Exploring new technologies to facilitate laparoscopic surgery: creating intestinal anastomoses without sutures or staples, using a radio-frequency-energy-driven bipolar fusion device.

INTRODUCTION: Intestinal anastomotic healing requires apposition of the collagen containing submucosal layers of the opposing intestinal walls, which is traditionally achieved by staples or sutures. Recently, a feedback-controlled bipolar sealing system (LigaSure) has been successfully introduced to seal and transect vessels. Since this technology depends on fusion of collagen fibres which are abundantly present in the intestinal wall, the possibility to create intestinal anastomoses using this technology was investigated in the present study. MATERIALS AND METHODS: For this purpose a new-generation radiofrequency (RF) generator and a prototype of the Ligasure Anastomotic Device (LAD) have been developed. The generator incorporates a closed loop control system which monitors tissue fusion, compares it with a mathematical model of ideal fusion based on the density and compliance of intestinal tissue and adjusts energy output accordingly. In total 8 anastomoses were created in a porcine model (4 pigs, 2 anastomoses each) and healing was assessed by macroscopic and histological examination. RESULTS: All seals were macroscopic intact both immediate after creation and at sacrifice at the 7th postoperative day. Between operations, pigs appeared healthy and had normal intestinal passage.
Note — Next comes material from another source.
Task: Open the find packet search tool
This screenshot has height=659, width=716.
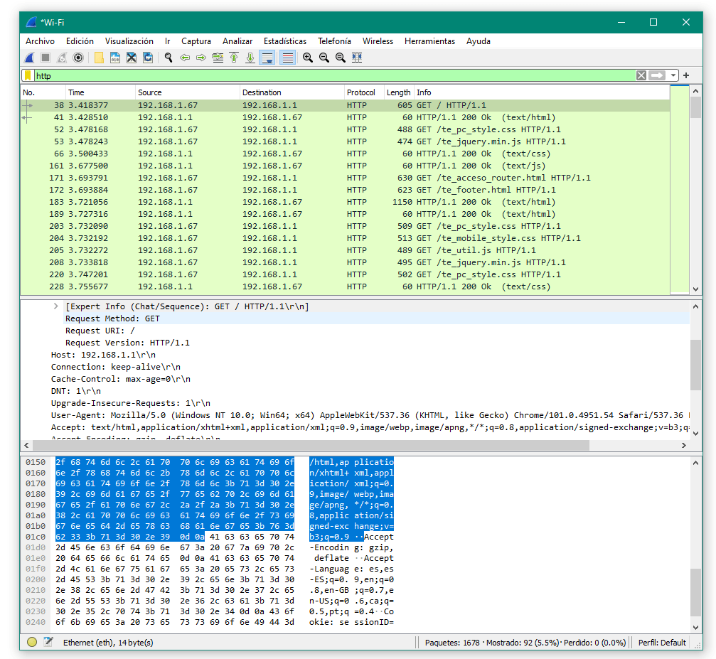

Histological examination of the anastomoses revealed undisturbed healing with granulation tissue, newly synthesised collagen in the submucosa and re-epithelialization at the borders of the seals. CONCLUSION: These results confirm the feasibility to create experimental intestinal anastomoses using LigaSure technology. This may be an important step towards the development of new laparoscopic equipment combining dissecting and reconstructive properties within one single instrument.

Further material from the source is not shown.